\documentclass{article}
\usepackage{scribe}
\usepackage{epsfig}
\renewcommand{\Pr}[1]{\textrm{\textup{Pr}}\left( #1 \right)}
\begin{document}
%%%%%%%%%%%%%%%%%%%%%%%%%%%%%%%%%%%%%%%%%%%%%%%%%%%%%%%%%%%%%%%%%%%%%%
% Lecture command takes 4 arguments:
% ordinal number of the lecture
% date of the lecture
% lecturer
% scribe---that is you.
%
% Fill out the next line with this information !!!!
\lecture{1}{9/3/2003}{Erik Demaine, David Karger}{Jiawen Chen}
%%%%%%%%%%%%%%%%%%%%%%%%%%%%%%%%%%%%%%%%%%%%%%%%%%%%%%%%%%%%%%%%%%%%%
%%%%%%%%%%%%%%%%%%%%%%%%%%%%%%%%%%%%%%%%%%%%%%%%%%%%%%%%%%%%%%%%%%%%%%
% Your notes start here!
%%%%%%%%%%%%%%%%%%%%%%%%%%%%%%%%%%%%%%%%%%%%%%%%%%%%%%%%%%%%%%%%%%%%%%
%
% For theorems, lemmas, definitions, remarks, etc. use commands
% {\theorem{...}}, {\lemma{...}}, {\definition{...}}, etc.

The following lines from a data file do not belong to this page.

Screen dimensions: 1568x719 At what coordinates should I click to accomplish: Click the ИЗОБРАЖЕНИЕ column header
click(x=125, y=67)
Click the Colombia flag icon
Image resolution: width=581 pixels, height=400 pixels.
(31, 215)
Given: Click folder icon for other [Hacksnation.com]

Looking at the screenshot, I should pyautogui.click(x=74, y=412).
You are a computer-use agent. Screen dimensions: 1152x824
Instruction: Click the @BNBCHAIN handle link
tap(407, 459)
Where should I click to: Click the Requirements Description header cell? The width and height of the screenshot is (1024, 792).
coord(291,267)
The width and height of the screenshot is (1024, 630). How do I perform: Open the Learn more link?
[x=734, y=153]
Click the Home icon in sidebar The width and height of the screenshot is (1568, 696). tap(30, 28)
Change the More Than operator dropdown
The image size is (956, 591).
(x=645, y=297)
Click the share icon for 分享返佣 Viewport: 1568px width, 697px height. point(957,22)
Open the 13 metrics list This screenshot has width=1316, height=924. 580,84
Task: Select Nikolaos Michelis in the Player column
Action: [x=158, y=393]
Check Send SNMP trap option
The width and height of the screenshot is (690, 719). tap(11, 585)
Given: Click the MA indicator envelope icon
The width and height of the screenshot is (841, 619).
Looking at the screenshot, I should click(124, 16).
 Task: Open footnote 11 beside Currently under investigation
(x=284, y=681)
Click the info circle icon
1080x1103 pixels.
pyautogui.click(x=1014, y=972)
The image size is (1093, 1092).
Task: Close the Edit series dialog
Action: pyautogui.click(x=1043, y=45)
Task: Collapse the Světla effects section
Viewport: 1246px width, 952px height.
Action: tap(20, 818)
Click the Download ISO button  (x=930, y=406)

% For proofs, use \begin{proof} ... \end{proof}
%
% For postscript figures (.ps) use the following block:
%
% \begin{figure}[h]
% \begin{center}
% \mbox{\psfig{figure=notes-nn-fig-mm.ps}}
% \caption{A very nice picture.}
% \label{fig:picture}
% \end{center}
% \end{figure}
%
% For encapsulated postscript figures (.eps) use the following block:
% (also change documentstyle line )
% \begin{figure}[h]
% \begin{center}
% \mbox{\epsfbox{notes-nn-fig-mm.eps}}
% \caption{A very nice picture.}
% \label{fig:picture}
% \end{center}
% \end{figure}
%
%%%%%%%%%%%%%%%%%%%%%%%%%%%%%%%%%%%%%%%%%%%%%%%%%%%%%%%%%%%%%%%%%%%%%%
\begin{center}
{\large \bf String Matching}
\end{center}
\section{Problem formulation}
We consider a basic problem in string matching, and two different
approaches to it. The first will be algorithmic, while the second
will emphasize data structures. The basic problem we consider is:
given a string $T$ and a pattern $P$, determine if $P$ appears as a
substring in $T$, i.e.:
{\bf Input:} A text $T$ and a pattern $P$.\\
{\bf Output:} Is $P$ a substring of $T$? If so, where?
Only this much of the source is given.